The ETF Demand Growth Cycle
Hougan’s thesis is based on the observation of how financial instruments of this type mature. Bitcoin ETFs Own 114 billion dollars in assets under management. Far from representing a roof, This figure marks the starting point of an upward trend that will fuel the demand for ETFs and the supply of bitcoin in 2026 will be compromised.
The manager establishes a direct analogy with gold to explain the trajectory he expects in the coming years. “If you take the gold ETF, it had 3 billion inflows in its first year, then $5 billion, then $7 billion, then $10 billion, then $18 billion. It increased for seven years in a row. So this is simply what happens in ETFs,” explains the specialist.

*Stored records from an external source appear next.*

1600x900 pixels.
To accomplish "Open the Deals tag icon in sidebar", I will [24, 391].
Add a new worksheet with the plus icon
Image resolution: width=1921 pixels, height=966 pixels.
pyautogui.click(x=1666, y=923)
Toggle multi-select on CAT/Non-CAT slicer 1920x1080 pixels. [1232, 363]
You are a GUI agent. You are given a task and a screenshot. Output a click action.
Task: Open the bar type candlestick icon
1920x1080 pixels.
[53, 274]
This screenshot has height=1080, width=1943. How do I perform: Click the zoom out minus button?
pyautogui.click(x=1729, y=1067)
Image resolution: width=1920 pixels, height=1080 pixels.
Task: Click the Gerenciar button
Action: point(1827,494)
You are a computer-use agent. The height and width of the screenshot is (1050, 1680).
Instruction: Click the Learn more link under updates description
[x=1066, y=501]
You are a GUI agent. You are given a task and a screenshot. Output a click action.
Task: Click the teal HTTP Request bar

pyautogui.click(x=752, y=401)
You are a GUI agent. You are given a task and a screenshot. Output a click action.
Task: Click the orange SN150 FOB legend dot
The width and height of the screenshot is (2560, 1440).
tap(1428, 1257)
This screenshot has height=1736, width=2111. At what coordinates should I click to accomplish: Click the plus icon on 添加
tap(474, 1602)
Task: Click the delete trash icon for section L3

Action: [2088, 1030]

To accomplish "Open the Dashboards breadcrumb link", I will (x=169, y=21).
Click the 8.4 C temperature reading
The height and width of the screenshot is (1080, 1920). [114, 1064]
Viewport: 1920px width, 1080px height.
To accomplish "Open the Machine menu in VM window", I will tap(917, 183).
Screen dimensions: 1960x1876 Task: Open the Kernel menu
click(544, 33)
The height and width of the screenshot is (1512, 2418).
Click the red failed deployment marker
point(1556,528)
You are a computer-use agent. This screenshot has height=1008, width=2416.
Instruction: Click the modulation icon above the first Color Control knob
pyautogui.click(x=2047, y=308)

The chart shows the evolution of net inflows into gold ETFs over the past five years.


Under this logic, the first year of bitcoin funds is usually the most modest compared to capital flow which is activated once the product is normalized in investment portfolios.
This acceleration is reinforced by the opening of the distribution channels of the large banks. Hougan explains that “large advisory platforms like Morgan Stanley and Merrill Lynch take a long time to enable exposure to ETFs.” [de bitcoin y criptomonedas]. In fact, it has only been in the last six months that advisors at Morgan Stanley, Merrill Lynch, UBS and Wells Fargo were even able to invest in bitcoin or ether (ETH) ETFs.
Now, those ‘doors are wide open. So we’re dealing with a different audience,” says Hougan, referring to a sector that together manages more than 10 billion dollars.
The gap between issuance and institutional demand
Hougan’s central thesis lies in a supply and demand calculation that projects a deficit of units available for the institutional market.
The executive details that the prices of digital assets are set by supply and demand. According to their analysis, while the network has a fixed issuance source, there is “this novel source of incredible demand that is ETFs.”


When looking towards the near future, the specialist is blunt: “if we look towards 2026, you can be very precise.” Projections suggest that the Bitcoin network will produce approximately $15.1 billion in new coins, but institutional demand could absorb more than $24 billion, the specialist says.
«We are right in the sweet spot of adoption. “I know it’s hard for people to believe, but we’ve been doing this at Bitwise for eight years,” Hougan points out.
The arrival of patient capital
One of the factors that explains why this phenomenon will consolidate in 2026 – according to Hougan’s hypothesis – is the time required for the traditional investor to enter the BTC market. The specialist emphasizes that “the average institutional investor requires a long due diligence process.”
For the expert, many of the processes that began with the launch of BTC funds in January 2024, as reported by CriptoNoticias, are culminating right now.
This dynamic is not just limited to bitcoin. Hougan projects that the situation is even more drastic for ETH. «Next year we estimate about $3 billion in net new supply of ETH. We’ve had $10 billion in ETF inflows this year, we’ll probably hit $11 billion by the end of the year. “That could be 15 or 20 billion next year.” That is to say, the demand for ETH by financial instruments would be up to five times greater than the net supply.
Even other cryptocurrencies are showing signs of this supply depletion. Hougan observes that Solana ETFs (SOL) have already raised more than $600 million in a short timeshaping up to surpass its own annual emission rate.
Hougan concludes that the market is heading towards an “adoption sweet spot” where the Wall Street machine will mobilize capital at a speed that the network cannot match with its scheduled issuance, which will inevitably pressure prices upward due to the lack of sufficient net supply.